The human heart possesses stem cells but cannot regenerate after injury, instead replacing damaged muscle with scar tissue. Our powerlessness to mend an ailing heart is the primary cause of death in the developed world.

In May cardiologist Mark T. Keating of Harvard Medical School and his colleagues accomplished the long-sought goal of enticing adult mammal heart muscle cells to multiply, the first step on the road to heart-repair therapies. In 2002 Keating discovered that zebra fish could regrow up to a fifth of their hearts within two months without scarring following removal of 20 percent of the muscle from the lower chamber. He then sought to achieve the same results in humans. His laboratory found that activity of the enzyme p38 MAP kinase was lowest in fetal rats when the heart was growing and highest when heart muscle cell growth slowed or halted, suggesting it put the brakes on cell division.

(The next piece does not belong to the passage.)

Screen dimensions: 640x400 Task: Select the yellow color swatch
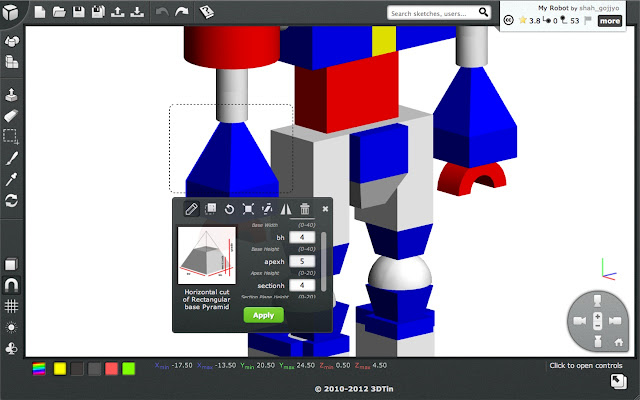60,369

When the researchers partnered a p38-inhibiting drug with growth factor FGF1, this combination spurred adult rat heart muscle cells to proliferate. Keating and his team believe a drug-based approach to repairing hearts could prove more elegant than ones based on stem cells. The scientists are currently testing mixtures of p38 inhibitor and growth factor on animals that have suffered heart attacks to see if they can help the body's most important muscle heal. Such drugs would mark a revolution in cardiology.